(TASK DESCRIPTION):
Copy out all of the data below word for word, line by line.

....................

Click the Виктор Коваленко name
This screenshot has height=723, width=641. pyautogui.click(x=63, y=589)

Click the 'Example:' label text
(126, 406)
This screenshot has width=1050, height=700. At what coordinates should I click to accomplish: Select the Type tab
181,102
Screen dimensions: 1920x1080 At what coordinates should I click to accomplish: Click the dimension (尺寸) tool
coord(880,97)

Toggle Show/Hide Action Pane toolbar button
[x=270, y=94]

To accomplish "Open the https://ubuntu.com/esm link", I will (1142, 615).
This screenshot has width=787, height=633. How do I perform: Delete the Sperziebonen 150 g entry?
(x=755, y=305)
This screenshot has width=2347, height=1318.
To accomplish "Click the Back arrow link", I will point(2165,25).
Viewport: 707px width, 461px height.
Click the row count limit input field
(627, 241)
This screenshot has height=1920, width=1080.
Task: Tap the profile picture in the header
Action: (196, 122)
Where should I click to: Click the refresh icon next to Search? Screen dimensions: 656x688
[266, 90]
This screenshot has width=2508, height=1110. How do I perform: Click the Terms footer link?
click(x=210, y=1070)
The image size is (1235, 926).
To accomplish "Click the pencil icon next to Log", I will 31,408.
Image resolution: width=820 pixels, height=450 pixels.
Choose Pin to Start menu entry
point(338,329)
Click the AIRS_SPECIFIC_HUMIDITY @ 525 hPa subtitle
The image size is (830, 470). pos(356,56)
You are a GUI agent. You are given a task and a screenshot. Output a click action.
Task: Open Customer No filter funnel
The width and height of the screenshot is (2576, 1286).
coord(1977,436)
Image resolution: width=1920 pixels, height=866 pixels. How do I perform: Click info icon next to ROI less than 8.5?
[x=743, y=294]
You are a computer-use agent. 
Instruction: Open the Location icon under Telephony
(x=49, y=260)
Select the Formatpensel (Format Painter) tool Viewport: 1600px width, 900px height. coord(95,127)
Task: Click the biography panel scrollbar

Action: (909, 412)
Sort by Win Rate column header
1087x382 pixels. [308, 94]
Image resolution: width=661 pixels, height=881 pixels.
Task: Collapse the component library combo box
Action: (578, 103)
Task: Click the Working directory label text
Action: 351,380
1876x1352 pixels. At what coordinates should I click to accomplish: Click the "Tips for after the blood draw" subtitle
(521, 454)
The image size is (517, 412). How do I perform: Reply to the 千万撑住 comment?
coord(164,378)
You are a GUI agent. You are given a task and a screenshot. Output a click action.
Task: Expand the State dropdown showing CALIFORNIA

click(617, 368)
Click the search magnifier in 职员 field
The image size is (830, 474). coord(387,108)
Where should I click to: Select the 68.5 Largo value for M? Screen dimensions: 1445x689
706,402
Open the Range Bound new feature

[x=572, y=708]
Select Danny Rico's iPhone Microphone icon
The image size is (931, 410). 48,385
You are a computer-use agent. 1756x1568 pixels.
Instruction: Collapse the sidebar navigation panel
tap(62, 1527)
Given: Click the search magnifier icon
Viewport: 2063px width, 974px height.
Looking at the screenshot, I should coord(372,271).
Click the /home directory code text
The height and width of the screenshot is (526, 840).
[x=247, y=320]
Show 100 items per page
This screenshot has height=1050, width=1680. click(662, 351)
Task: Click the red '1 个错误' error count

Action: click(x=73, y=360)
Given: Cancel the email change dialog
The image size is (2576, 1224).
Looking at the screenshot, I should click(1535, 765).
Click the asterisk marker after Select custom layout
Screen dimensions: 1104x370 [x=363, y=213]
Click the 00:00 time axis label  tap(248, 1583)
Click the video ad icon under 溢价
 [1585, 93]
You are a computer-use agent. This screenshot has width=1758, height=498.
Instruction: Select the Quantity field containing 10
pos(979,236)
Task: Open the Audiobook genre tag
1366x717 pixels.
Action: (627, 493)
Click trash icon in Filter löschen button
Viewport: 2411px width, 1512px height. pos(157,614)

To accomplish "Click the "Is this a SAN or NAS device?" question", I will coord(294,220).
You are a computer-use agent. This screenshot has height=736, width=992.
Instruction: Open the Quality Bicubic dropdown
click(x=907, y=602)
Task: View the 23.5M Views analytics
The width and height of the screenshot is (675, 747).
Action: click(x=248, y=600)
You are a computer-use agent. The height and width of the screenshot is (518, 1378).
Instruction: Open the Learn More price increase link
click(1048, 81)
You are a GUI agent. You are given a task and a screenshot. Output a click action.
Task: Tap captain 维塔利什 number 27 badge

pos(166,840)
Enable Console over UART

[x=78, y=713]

....................

(RESPONSE TO THIS TASK):
Click the Виктор Коваленко name
This screenshot has height=723, width=641. pyautogui.click(x=63, y=589)

Click the 'Example:' label text
(126, 406)
This screenshot has width=1050, height=700. At what coordinates should I click to accomplish: Select the Type tab
181,102
Screen dimensions: 1920x1080 At what coordinates should I click to accomplish: Click the dimension (尺寸) tool
coord(880,97)

Toggle Show/Hide Action Pane toolbar button
[x=270, y=94]

To accomplish "Open the https://ubuntu.com/esm link", I will (1142, 615).
This screenshot has width=787, height=633. How do I perform: Delete the Sperziebonen 150 g entry?
(x=755, y=305)
This screenshot has width=2347, height=1318.
To accomplish "Click the Back arrow link", I will point(2165,25).
Viewport: 707px width, 461px height.
Click the row count limit input field
(627, 241)
This screenshot has height=1920, width=1080.
Task: Tap the profile picture in the header
Action: (196, 122)
Where should I click to: Click the refresh icon next to Search? Screen dimensions: 656x688
[266, 90]
This screenshot has width=2508, height=1110. How do I perform: Click the Terms footer link?
click(x=210, y=1070)
The image size is (1235, 926).
To accomplish "Click the pencil icon next to Log", I will 31,408.
Image resolution: width=820 pixels, height=450 pixels.
Choose Pin to Start menu entry
point(338,329)
Click the AIRS_SPECIFIC_HUMIDITY @ 525 hPa subtitle
The image size is (830, 470). pos(356,56)
You are a GUI agent. You are given a task and a screenshot. Output a click action.
Task: Open Customer No filter funnel
The width and height of the screenshot is (2576, 1286).
coord(1977,436)
Image resolution: width=1920 pixels, height=866 pixels. How do I perform: Click info icon next to ROI less than 8.5?
[x=743, y=294]
You are a computer-use agent. 
Instruction: Open the Location icon under Telephony
(x=49, y=260)
Select the Formatpensel (Format Painter) tool Viewport: 1600px width, 900px height. coord(95,127)
Task: Click the biography panel scrollbar

Action: (909, 412)
Sort by Win Rate column header
1087x382 pixels. [308, 94]
Image resolution: width=661 pixels, height=881 pixels.
Task: Collapse the component library combo box
Action: (578, 103)
Task: Click the Working directory label text
Action: 351,380
1876x1352 pixels. At what coordinates should I click to accomplish: Click the "Tips for after the blood draw" subtitle
(521, 454)
The image size is (517, 412). How do I perform: Reply to the 千万撑住 comment?
coord(164,378)
You are a GUI agent. You are given a task and a screenshot. Output a click action.
Task: Expand the State dropdown showing CALIFORNIA

click(617, 368)
Click the search magnifier in 职员 field
The image size is (830, 474). coord(387,108)
Where should I click to: Select the 68.5 Largo value for M? Screen dimensions: 1445x689
706,402
Open the Range Bound new feature

[x=572, y=708]
Select Danny Rico's iPhone Microphone icon
The image size is (931, 410). 48,385
You are a computer-use agent. 1756x1568 pixels.
Instruction: Collapse the sidebar navigation panel
tap(62, 1527)
Given: Click the search magnifier icon
Viewport: 2063px width, 974px height.
Looking at the screenshot, I should coord(372,271).
Click the /home directory code text
The height and width of the screenshot is (526, 840).
[x=247, y=320]
Show 100 items per page
This screenshot has height=1050, width=1680. click(662, 351)
Task: Click the red '1 个错误' error count

Action: click(x=73, y=360)
Given: Cancel the email change dialog
The image size is (2576, 1224).
Looking at the screenshot, I should click(1535, 765).
Click the asterisk marker after Select custom layout
Screen dimensions: 1104x370 [x=363, y=213]
Click the 00:00 time axis label  tap(248, 1583)
Click the video ad icon under 溢价
 [1585, 93]
You are a computer-use agent. This screenshot has width=1758, height=498.
Instruction: Select the Quantity field containing 10
pos(979,236)
Task: Open the Audiobook genre tag
1366x717 pixels.
Action: (627, 493)
Click trash icon in Filter löschen button
Viewport: 2411px width, 1512px height. pos(157,614)

To accomplish "Click the "Is this a SAN or NAS device?" question", I will coord(294,220).
You are a computer-use agent. This screenshot has height=736, width=992.
Instruction: Open the Quality Bicubic dropdown
click(x=907, y=602)
Task: View the 23.5M Views analytics
The width and height of the screenshot is (675, 747).
Action: click(x=248, y=600)
You are a computer-use agent. The height and width of the screenshot is (518, 1378).
Instruction: Open the Learn More price increase link
click(1048, 81)
You are a GUI agent. You are given a task and a screenshot. Output a click action.
Task: Tap captain 维塔利什 number 27 badge

pos(166,840)
Enable Console over UART

[x=78, y=713]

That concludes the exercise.